Charlie Fink a récemment dit que l’IA pourrait complètement remplacer les lunettes AR. Qu’en penses-tu ?
Avi Bar-Zeev : Les interfaces audio pilotées par l’IA vont être énormes, mais elles ne remplaceront pas tout. L’IA peut te donner une information par la voix au lieu de l’afficher, mais parfois, on a besoin de visuels. Et en plus, l’audio spatial n’est pas encore assez bon. Si l’audio IA est le futur, il faut d’abord que cette expérience soit vraiment au point avant de pouvoir remplacer les écrans.
Tu as dit que les modèles économiques basés sur la pub sont voués à disparaître. Pourquoi ?
Avi Bar-Zeev : La publicité est inefficace. Même les annonceurs admettent qu’ils ne savent pas vraiment si leurs pubs fonctionnent. Les gens détestent la pub, et l’IA va finir par l’éliminer complètement. À l’avenir, quand tu demanderas à ton IA « Quels sont les meilleurs casques audio ? », elle te répondra directement. Plus besoin de pub. La vraie question, c’est : qui contrôle cette IA ? Si elle travaille pour toi, c’est parfait. Mais si elle te recommande secrètement des produits parce qu’elle est pilotée par une entreprise publicitaire ? Là , on a un vrai problème.
Que peut-on apprendre des erreurs passées dans la tech ?
Avi Bar-Zeev : Internet a été construit sur l’ouverture, mais on n’a pas pensé à la vie privée ni à l’exploitation des données.
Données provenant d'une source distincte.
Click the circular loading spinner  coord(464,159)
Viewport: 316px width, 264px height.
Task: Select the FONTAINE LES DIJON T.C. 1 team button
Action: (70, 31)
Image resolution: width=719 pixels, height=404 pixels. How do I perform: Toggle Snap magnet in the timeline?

Aujourd’hui, des entreprises récupèrent les contenus des gens pour entraîner leurs IA sans les rémunérer. C’est un échec éthique majeur. Plutôt que de reproduire les mêmes erreurs, on devrait construire un système qui rémunère équitablement les créateurs. L’IA ne doit pas forcément être exploitante — ce sont les modèles économiques autour qui le sont.
Qu’est-ce qui t’enthousiasme le plus pour les années à venir ?
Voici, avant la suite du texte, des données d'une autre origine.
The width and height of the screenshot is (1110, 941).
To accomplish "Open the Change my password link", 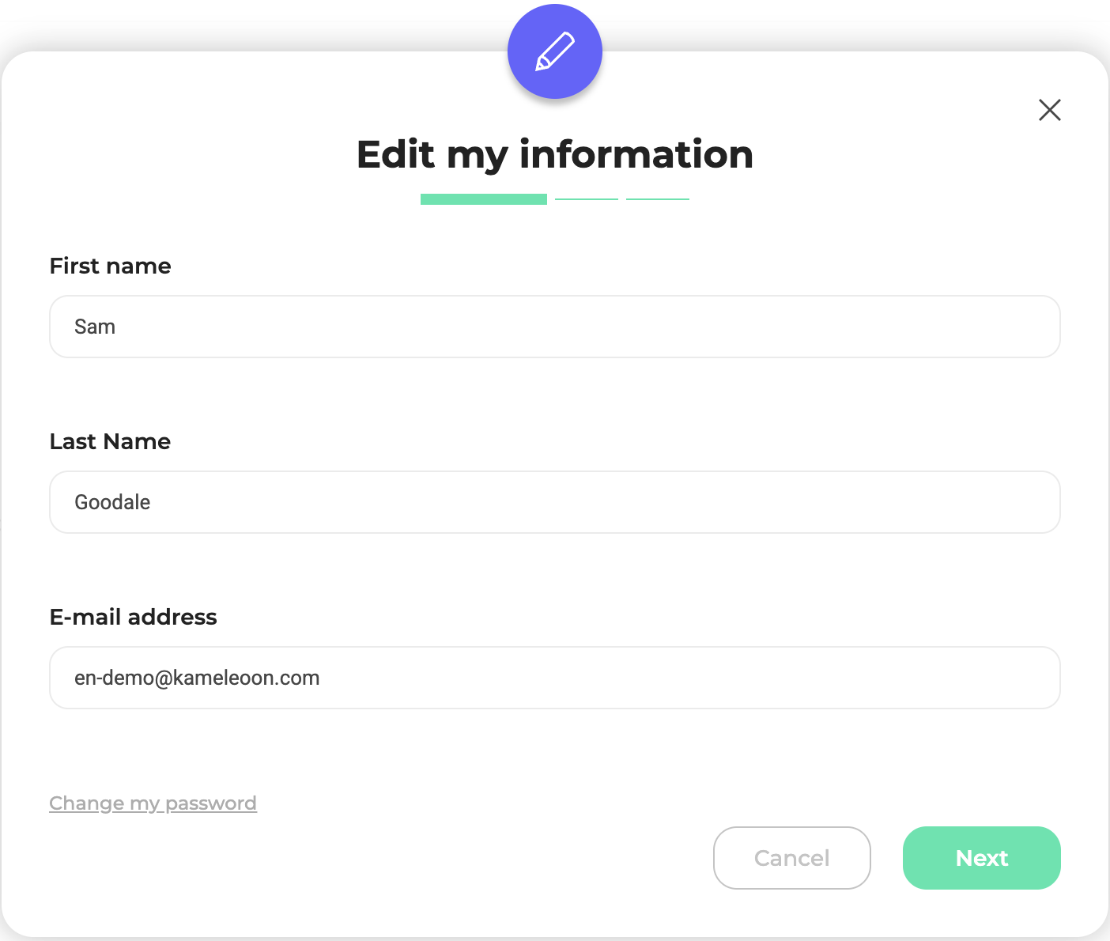I will click(153, 803).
Avi Bar-Zeev : L’IA change complètement la manière dont on conçoit des produits. Avant, pour tester un produit, il fallait le construire, le lancer, et espérer que 100 000 utilisateurs le valident. Aujourd’hui, grâce à l’IA, je peux simuler cette base d’utilisateurs avant même de construire quoi que ce soit. On peut tester des idées plus vite, corriger les problèmes avant le lancement, et éviter des années d’itérations lentes. C’est une vraie révolution pour l’innovation.
Un mot de fin ?
Avi Bar-Zeev : Beaucoup de gens pensent qu’il faut courir après chaque nouvelle techno – mais ce n’est pas le cas. C’est très bien de prendre son temps, d’observer ce qui fonctionne, et d’utiliser la technologie de façon intentionnelle. Tout ne doit pas forcément être à la pointe. Les vrais gagnants dans la tech ne sont pas ceux qui suivent toutes les tendances, mais ceux qui se concentrent sur ce qui améliore vraiment la vie des gens.